§608 Registration Exemption for Certain Canadian Broker-Dealers

(a) A Canadian broker-dealer which meets the conditions of this rule as set

forth below shall be exempt from the registration requirement of Section 7313 of the Act.

(b) To be eligible for this exemption, the broker-dealer must be resident in Canada, have no office or other physical presence in Delaware, and comply with the following conditions:

(1) Only effects or attempts to effect transactions in securities with, or for, one or more of the following;

(i) A person from Canada who is temporarily present in Delaware, with whom the Canadian broker-dealer had a bona fide business-client relationship before the person entered Delaware;

(ii) A person from Canada who is present in Delaware, whose transactions are in a self-directed tax advantaged retirement plan in Canada of which the person is the holder or contributor; or

(iii) A "U.S. institutional investor" or a "major U.S. institutional investor" to the extent permitted by SEC Reg. §240.15a-6 (17 CFR §240.15a-6); and

(2) Is registered in its home province or territory, and a member in good standing of a self-regulatory organization or stock exchange in Canada;

(3) Files with the Securities Commissioner a notice in the form of the current application required by the jurisdiction in which its head office is located;

(4) Files with the Securities Commissioner a consent to service of process in a form which complies with the requirements of Section 7327 of the Act.

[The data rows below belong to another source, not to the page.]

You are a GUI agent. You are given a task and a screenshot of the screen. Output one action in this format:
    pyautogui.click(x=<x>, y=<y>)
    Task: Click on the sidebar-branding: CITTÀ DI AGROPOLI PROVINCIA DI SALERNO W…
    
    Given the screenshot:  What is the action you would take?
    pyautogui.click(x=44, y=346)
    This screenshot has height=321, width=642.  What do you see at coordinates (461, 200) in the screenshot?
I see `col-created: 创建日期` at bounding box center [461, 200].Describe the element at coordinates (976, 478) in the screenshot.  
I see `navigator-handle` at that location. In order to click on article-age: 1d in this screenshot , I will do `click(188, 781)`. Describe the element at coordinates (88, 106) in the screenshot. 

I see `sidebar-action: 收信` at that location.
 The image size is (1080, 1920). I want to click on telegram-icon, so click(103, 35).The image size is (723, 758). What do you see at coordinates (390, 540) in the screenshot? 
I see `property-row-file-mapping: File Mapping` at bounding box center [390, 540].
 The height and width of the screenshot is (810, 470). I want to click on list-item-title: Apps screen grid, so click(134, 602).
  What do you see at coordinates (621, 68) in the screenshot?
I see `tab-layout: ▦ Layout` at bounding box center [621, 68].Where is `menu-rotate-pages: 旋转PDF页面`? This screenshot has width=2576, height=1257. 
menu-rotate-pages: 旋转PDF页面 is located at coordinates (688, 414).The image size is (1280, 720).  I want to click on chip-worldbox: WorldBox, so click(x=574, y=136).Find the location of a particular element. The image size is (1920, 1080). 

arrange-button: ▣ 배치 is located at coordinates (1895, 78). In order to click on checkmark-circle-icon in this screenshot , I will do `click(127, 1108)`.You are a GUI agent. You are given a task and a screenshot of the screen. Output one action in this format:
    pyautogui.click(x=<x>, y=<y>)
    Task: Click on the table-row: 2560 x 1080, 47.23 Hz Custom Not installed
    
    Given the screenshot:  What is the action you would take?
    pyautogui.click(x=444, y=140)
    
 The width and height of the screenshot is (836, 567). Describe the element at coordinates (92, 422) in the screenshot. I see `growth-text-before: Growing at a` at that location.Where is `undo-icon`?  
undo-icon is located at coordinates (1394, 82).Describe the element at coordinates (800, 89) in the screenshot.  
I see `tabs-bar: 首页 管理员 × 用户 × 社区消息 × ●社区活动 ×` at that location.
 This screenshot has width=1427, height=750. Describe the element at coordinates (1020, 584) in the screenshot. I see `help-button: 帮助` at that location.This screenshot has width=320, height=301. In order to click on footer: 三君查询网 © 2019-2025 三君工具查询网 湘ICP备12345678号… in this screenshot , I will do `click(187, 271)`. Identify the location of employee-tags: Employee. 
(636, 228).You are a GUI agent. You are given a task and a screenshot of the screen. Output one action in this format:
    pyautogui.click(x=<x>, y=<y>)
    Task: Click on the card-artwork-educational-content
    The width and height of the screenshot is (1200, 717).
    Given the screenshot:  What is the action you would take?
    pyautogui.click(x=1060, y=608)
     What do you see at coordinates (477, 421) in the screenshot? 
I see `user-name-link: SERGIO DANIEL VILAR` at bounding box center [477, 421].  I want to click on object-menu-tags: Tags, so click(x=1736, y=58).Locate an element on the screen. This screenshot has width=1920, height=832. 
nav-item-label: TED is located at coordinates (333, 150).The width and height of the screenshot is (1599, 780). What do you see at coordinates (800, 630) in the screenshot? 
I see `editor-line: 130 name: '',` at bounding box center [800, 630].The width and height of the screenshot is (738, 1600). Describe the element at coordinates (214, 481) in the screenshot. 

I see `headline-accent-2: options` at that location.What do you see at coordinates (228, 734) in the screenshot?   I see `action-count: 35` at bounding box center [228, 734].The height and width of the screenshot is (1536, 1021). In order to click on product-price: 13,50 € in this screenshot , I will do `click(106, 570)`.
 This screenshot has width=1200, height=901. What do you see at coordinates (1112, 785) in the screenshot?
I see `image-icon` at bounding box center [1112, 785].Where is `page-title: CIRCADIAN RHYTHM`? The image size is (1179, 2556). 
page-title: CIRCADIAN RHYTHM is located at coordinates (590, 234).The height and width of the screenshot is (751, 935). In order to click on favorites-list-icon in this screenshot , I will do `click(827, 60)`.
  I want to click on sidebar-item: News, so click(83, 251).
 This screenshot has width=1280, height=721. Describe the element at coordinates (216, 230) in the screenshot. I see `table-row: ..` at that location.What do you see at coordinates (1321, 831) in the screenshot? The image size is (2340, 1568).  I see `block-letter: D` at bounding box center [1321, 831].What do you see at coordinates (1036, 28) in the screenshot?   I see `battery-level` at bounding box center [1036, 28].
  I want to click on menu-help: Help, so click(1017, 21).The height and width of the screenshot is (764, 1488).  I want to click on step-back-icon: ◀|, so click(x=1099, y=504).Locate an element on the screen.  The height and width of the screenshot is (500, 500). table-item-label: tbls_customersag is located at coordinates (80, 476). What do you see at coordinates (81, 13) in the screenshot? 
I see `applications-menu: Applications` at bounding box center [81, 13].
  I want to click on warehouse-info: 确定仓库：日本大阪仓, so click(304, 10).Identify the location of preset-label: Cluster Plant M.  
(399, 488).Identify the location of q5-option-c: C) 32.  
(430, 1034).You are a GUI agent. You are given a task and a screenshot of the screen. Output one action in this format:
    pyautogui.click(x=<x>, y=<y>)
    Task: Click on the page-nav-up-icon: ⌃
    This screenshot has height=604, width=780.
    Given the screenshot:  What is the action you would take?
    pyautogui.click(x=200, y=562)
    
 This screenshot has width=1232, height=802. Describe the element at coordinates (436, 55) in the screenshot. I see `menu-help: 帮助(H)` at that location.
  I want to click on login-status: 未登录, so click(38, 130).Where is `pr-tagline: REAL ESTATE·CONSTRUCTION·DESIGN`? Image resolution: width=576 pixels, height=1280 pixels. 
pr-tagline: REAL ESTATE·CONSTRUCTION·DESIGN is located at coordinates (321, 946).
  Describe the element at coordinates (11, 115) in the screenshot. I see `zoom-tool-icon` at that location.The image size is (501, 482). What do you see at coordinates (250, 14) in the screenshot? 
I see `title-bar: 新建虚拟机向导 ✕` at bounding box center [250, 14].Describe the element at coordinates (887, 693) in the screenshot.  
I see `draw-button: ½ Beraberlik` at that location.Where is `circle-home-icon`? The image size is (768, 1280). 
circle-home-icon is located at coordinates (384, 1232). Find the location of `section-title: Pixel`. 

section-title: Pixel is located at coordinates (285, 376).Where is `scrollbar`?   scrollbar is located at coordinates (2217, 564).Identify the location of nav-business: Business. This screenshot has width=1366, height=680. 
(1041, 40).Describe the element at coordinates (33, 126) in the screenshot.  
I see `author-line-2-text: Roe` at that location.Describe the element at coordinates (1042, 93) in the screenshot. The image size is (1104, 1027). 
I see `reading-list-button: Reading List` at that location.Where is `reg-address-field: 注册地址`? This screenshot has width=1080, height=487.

(5) Discloses to its clients in Delaware that it is not subject to the full regulatory requirements of the Act; and

(6) Is not in violation of Sections 7303 or 7316 of the Act or any rules promulgated thereunder.

(c) Exempt transactions. Offers or sales of any security effected by a broker-dealer who is exempt from registration under this Regulation are exempt from the registration requirements of Section 7304 of the Act.